Multiplex HDR for Disease and Correction Modeling of SCID by CRISPR Genome Editing in Human HSPCs

Severe combined immunodeficiency (SCID) is a group of monogenic primary immunodeficiencies caused by mutations in genes involved in the process of lymphocyte maturation and function. CRISPR-Cas9 gene editing of the patients own hematopoietic stem and progenitor cells (HSPCs) ex vivo could provide a therapeutic alternative to allogeneic hematopoietic stem cell transplantation, the current gold standard for treatment of SCID patients. Using CRISPR-Cas9/rAAV6 gene-editing, we engineered genotypes in healthy donor (HD)-derived CD34+ HSPCs, thus eliminating the need for rare patient samples, that model both SCID and the therapeutic outcomes of gene-editing therapies for SCID via multiplexed homology directed repair (HDR). Firstly, we developed a SCID disease model via knock-out of both alleles of genes critical to the development of lymphocytes; and secondly, we established a knock-in/knock-out (KI-KO) strategy to develop a proof-of-concept gene correction. Lastly, we performed successful gene correction of RAG2-SCID patient-derived CD34+ HSPCs, highlighted by their successful development into CD3+ T cells with diverse TCR repertoires. By using CRISPR-Cas9, multiplexed HDR, and HD-derived CD34+ HSPCs, we outline an approach for the study of human lymphopoiesis and present a way for researchers to determine the optimal configuration for CRISPR-Cas9 gene correction for other SCIDs and additional recessive blood disorders.
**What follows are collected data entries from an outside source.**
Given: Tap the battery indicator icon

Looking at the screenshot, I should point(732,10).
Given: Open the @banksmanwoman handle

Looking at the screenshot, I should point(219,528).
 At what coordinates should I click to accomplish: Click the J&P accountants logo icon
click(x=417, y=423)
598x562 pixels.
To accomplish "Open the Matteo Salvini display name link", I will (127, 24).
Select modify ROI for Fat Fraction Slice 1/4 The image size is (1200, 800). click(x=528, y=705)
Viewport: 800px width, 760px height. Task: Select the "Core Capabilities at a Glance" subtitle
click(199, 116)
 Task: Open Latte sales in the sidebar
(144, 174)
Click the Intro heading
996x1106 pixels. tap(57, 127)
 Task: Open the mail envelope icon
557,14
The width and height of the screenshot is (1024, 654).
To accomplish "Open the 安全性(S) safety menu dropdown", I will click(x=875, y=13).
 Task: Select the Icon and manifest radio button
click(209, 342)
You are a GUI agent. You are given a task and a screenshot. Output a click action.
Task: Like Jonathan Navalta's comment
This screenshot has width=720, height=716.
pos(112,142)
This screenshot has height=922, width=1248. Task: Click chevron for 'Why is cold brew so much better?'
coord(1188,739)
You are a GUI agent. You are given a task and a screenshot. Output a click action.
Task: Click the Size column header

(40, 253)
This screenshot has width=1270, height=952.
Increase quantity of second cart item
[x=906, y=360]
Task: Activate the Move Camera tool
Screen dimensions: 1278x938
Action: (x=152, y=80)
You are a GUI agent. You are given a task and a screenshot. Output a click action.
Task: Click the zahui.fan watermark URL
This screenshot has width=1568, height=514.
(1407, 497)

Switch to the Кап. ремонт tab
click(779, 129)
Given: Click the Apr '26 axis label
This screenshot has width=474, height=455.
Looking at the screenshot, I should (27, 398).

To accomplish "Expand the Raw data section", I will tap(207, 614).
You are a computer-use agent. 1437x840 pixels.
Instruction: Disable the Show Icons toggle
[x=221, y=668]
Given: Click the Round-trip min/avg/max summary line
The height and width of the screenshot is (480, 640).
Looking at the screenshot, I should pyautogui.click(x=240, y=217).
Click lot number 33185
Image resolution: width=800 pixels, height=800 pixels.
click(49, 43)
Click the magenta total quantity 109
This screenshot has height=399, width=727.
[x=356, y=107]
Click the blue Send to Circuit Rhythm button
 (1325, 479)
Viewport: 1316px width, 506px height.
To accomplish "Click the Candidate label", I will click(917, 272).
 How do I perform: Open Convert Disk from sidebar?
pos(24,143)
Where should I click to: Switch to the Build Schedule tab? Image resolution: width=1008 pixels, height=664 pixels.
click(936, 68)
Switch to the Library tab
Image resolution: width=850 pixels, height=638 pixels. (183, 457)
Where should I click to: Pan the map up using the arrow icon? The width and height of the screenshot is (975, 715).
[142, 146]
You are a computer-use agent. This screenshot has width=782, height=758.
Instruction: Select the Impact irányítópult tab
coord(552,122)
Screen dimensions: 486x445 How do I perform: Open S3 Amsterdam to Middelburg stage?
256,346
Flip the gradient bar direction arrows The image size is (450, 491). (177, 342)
重症联合免疫缺陷（Severe combined immunodeficiency, SCID）是一类由参与淋巴细胞成熟与功能调控的基因突变所引发的单基因原发性免疫缺陷病。对患者自体造血干祖细胞（hematopoietic stem and progenitor cells, HSPCs）开展CRISPR-Cas9体外基因编辑，可作为当前SCID患者治疗金标准——异基因造血干细胞移植的替代疗法。本研究借助CRISPR-Cas9/重组腺相关病毒6型（rAAV6）基因编辑技术，在健康供者（HD）来源的CD34+造血干祖细胞中构建目标基因型，从而无需依赖稀缺的患者样本，并通过多重同源定向修复（homology directed repair, HDR）同时构建SCID疾病模型与模拟基因编辑疗法对SCID的治疗效果。具体而言，我们首先通过敲除淋巴细胞发育关键基因的双等位基因，建立了SCID疾病模型；其次，我们开发了敲入/敲除（KI-KO）策略以完成概念验证性基因校正研究；最后，我们成功对RAG2缺陷型SCID患者来源的CD34+造血干祖细胞实施基因校正，其可顺利分化为具有多样化T细胞受体库的CD3+ T细胞，该结果验证了该方案的可行性。本研究通过整合CRISPR-Cas9、多重同源定向修复技术与健康供者来源的CD34+造血干祖细胞，提出了一种研究人类淋巴细胞生成的实验路径，并为研究者确定针对其他SCID及其他隐性血液疾病的CRISPR-Cas9基因校正最优配置提供了参考思路。